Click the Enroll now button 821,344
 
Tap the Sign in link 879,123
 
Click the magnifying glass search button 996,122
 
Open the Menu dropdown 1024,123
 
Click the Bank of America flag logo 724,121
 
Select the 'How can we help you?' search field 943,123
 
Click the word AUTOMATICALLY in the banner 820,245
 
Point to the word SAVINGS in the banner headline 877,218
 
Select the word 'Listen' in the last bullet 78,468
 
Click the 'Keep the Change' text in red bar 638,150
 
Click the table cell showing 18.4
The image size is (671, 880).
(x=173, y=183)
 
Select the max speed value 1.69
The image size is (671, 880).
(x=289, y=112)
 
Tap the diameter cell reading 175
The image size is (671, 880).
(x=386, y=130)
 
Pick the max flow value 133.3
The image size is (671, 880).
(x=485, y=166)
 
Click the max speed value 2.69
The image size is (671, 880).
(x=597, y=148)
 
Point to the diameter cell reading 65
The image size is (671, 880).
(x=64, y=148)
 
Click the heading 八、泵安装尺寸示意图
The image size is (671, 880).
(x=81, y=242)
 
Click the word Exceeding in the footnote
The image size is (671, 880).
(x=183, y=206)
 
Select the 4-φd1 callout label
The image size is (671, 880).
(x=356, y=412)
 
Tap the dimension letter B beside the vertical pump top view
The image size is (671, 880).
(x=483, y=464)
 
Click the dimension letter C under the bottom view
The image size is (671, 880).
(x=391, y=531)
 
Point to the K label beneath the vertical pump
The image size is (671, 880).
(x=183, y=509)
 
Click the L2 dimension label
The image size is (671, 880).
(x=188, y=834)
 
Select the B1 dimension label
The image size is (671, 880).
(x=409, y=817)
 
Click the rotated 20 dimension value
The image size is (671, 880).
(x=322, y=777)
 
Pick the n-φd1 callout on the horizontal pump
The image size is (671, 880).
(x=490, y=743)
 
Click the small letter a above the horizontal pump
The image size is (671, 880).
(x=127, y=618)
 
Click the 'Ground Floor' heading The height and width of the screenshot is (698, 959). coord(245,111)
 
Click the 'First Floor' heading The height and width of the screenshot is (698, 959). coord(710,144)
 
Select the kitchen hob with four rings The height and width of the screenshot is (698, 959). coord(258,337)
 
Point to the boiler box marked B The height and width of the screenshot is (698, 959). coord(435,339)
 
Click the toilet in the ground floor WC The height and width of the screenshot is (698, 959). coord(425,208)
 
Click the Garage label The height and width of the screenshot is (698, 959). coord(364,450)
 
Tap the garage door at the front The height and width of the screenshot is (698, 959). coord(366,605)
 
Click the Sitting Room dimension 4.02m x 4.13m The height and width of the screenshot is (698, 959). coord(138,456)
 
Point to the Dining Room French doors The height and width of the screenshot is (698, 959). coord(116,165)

WORK INSTRUCTIONS: Give every line of the material above as a JSON list of strings, with one string per line and the blank lines omitted.

WRITTEN ANSWER:
[
  "Click the Enroll now button 821,344",
  "Tap the Sign in link 879,123",
  "Click the magnifying glass search button 996,122",
  "Open the Menu dropdown 1024,123",
  "Click the Bank of America flag logo 724,121",
  "Select the 'How can we help you?' search field 943,123",
  "Click the word AUTOMATICALLY in the banner 820,245",
  "Point to the word SAVINGS in the banner headline 877,218",
  "Select the word 'Listen' in the last bullet 78,468",
  "Click the 'Keep the Change' text in red bar 638,150",
  "Click the table cell showing 18.4",
  "The image size is (671, 880).",
  "(x=173, y=183)",
  "Select the max speed value 1.69",
  "The image size is (671, 880).",
  "(x=289, y=112)",
  "Tap the diameter cell reading 175",
  "The image size is (671, 880).",
  "(x=386, y=130)",
  "Pick the max flow value 133.3",
  "The image size is (671, 880).",
  "(x=485, y=166)",
  "Click the max speed value 2.69",
  "The image size is (671, 880).",
  "(x=597, y=148)",
  "Point to the diameter cell reading 65",
  "The image size is (671, 880).",
  "(x=64, y=148)",
  "Click the heading 八、泵安装尺寸示意图",
  "The image size is (671, 880).",
  "(x=81, y=242)",
  "Click the word Exceeding in the footnote",
  "The image size is (671, 880).",
  "(x=183, y=206)",
  "Select the 4-φd1 callout label",
  "The image size is (671, 880).",
  "(x=356, y=412)",
  "Tap the dimension letter B beside the vertical pump top view",
  "The image size is (671, 880).",
  "(x=483, y=464)",
  "Click the dimension letter C under the bottom view",
  "The image size is (671, 880).",
  "(x=391, y=531)",
  "Point to the K label beneath the vertical pump",
  "The image size is (671, 880).",
  "(x=183, y=509)",
  "Click the L2 dimension label",
  "The image size is (671, 880).",
  "(x=188, y=834)",
  "Select the B1 dimension label",
  "The image size is (671, 880).",
  "(x=409, y=817)",
  "Click the rotated 20 dimension value",
  "The image size is (671, 880).",
  "(x=322, y=777)",
  "Pick the n-φd1 callout on the horizontal pump",
  "The image size is (671, 880).",
  "(x=490, y=743)",
  "Click the small letter a above the horizontal pump",
  "The image size is (671, 880).",
  "(x=127, y=618)",
  "Click the 'Ground Floor' heading The height and width of the screenshot is (698, 959). coord(245,111)",
  "Click the 'First Floor' heading The height and width of the screenshot is (698, 959). coord(710,144)",
  "Select the kitchen hob with four rings The height and width of the screenshot is (698, 959). coord(258,337)",
  "Point to the boiler box marked B The height and width of the screenshot is (698, 959). coord(435,339)",
  "Click the toilet in the ground floor WC The height and width of the screenshot is (698, 959). coord(425,208)",
  "Click the Garage label The height and width of the screenshot is (698, 959). coord(364,450)",
  "Tap the garage door at the front The height and width of the screenshot is (698, 959). coord(366,605)",
  "Click the Sitting Room dimension 4.02m x 4.13m The height and width of the screenshot is (698, 959). coord(138,456)",
  "Point to the Dining Room French doors The height and width of the screenshot is (698, 959). coord(116,165)"
]